What I didn't expected was the following output:

<shell>
525 rui@kubuntu:temp$ gcc main.c
526 rui@kubuntu:temp$ ./a.out
size: -1

</shell>


Is this a GCC bug or am I missing out something?


Rui Maciel

 

[jacob navia]

Rui Maciel a écrit :

It's expected that size_t is an unsigned integral type and therefore it has been suggested that (size_t)-1 is
a good, standard-ish way to determine the maximum value representable by a size_t. So I ran the following
code:

<code>
#include <stdio.h>

int main(void)
{
printf("size: %zd\n", (size_t)-1);
return 0;
}
</code>

What I didn't expected was the following output:

<shell>
525 rui@kubuntu:temp$ gcc main.c
526 rui@kubuntu:temp$ ./a.out
size: -1

</shell>


Is this a GCC bug or am I missing out something?


Rui Maciel

Using lcc-win (gcc should be the same)

#include <stdio.h>

int main(void)
{
printf("size: %zd\n", (size_t)-1);
printf("size: %zu\n", (size_t)-1);
return 0;
}

Output:
size: -1
size: 4294967295

 

[Seebs]

It's expected that size_t is an unsigned integral type and therefore it has been suggested that (size_t)-1 is
a good, standard-ish way to determine the maximum value representable by a size_t. So I ran the following
code:

Hee hee.

printf("size: %zd\n", (size_t)-1);

%zd prints a *signed* value of the same size as a size_t.

Try %zu.

-s

 

[Rui Maciel]

Using lcc-win (gcc should be the same)

#include <stdio.h>

int main(void)
{
printf("size: %zd\n", (size_t)-1);
printf("size: %zu\n", (size_t)-1);
return 0;
}

Output:
size: -1
size: 4294967295

Nice. I see it does in fact work. Thanks for the help, everyone.


Rui Maciel

 

[Keith Thompson]

Using lcc-win (gcc should be the same)

#include <stdio.h>

int main(void)
{
printf("size: %zd\n", (size_t)-1);
printf("size: %zu\n", (size_t)-1);
return 0;
}

Output:
size: -1
size: 4294967295

Strictly speaking, the behavior of
printf("size: %zd\n", (size_t)-1);
is undefined. It expects a value of the signed integer type
corresponding to size_t, but you're giving it a value of type
size_t, and a value that's outside the representable range of the
signed type.

In practice, you're very likely to get the "-1" output you're
seeing. You're *converting* the int value -1 to size_t, and then
*reinterpreting* the resulting bit pattern as if it were of a signed
type. On most systems, the conversion and the reinterpretation
will be inverse operations (I'm glossing over the fact that int
and size_t could be different sizes, but the result is the same).

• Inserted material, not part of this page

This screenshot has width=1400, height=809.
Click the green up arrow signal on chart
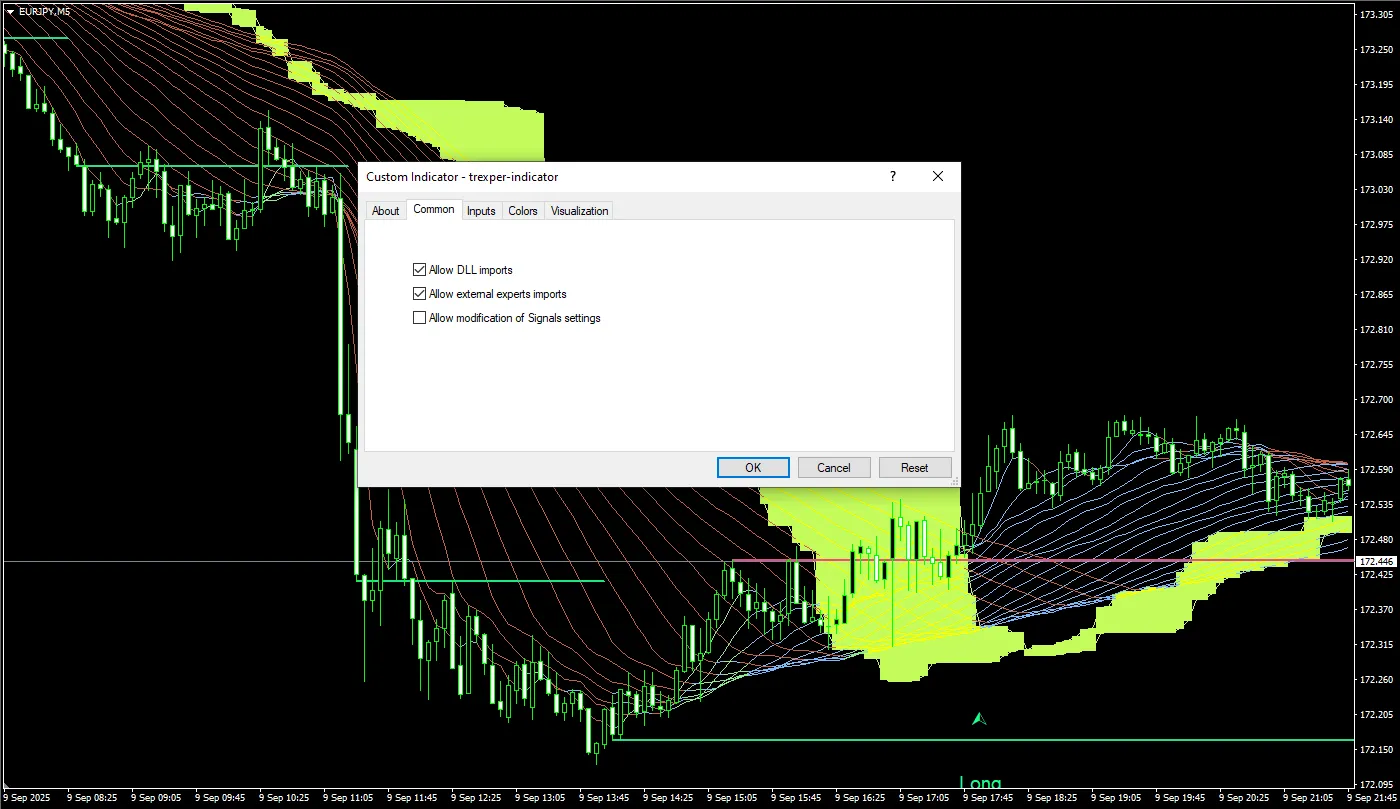979,718
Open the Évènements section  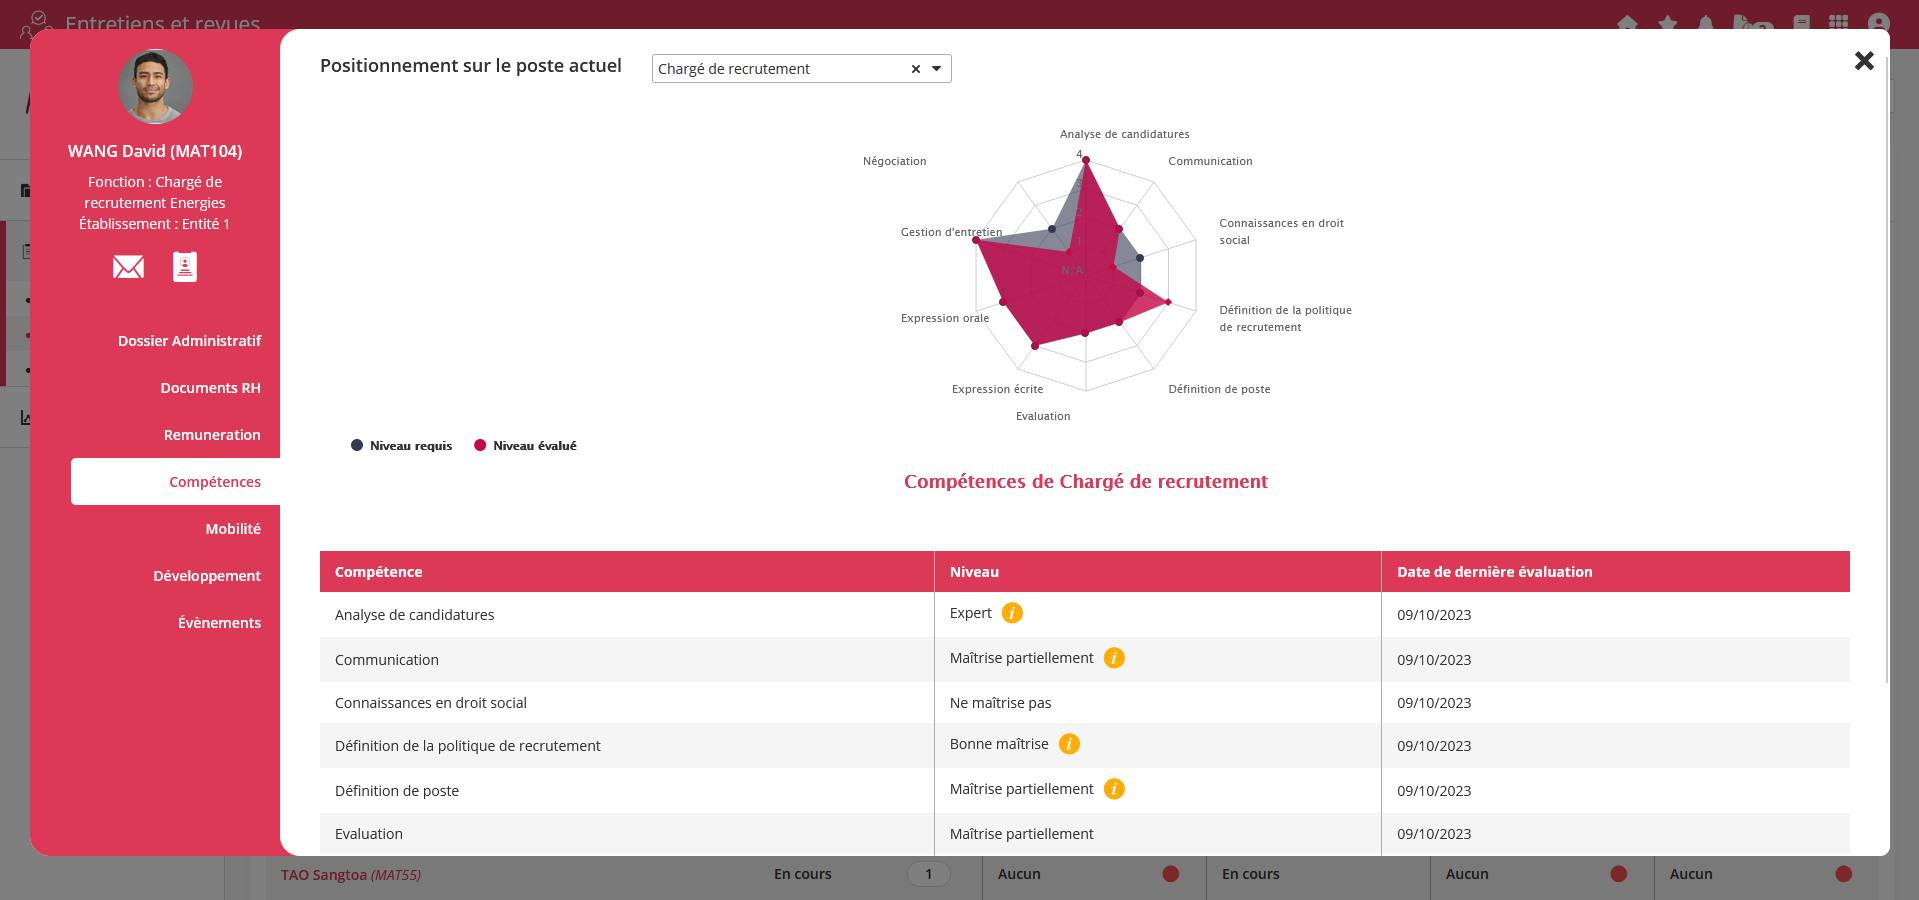[x=219, y=623]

There are cases where you can get away with using a printf format
that doesn't exactly match the type of the argument, but I find
it much easier to be consistent (using casts if necessary) than to
figure out the cases where you don't have to be.

 

[Peter Nilsson]

%zd prints a *signed* value of the same size as a size_t.

Strictly speaking, it expects and prints the corresponding
signed type for size_t. There may be multiple signed integer
types with the same 'size' as size_t, but %zd isn't
guaranteed to work for them.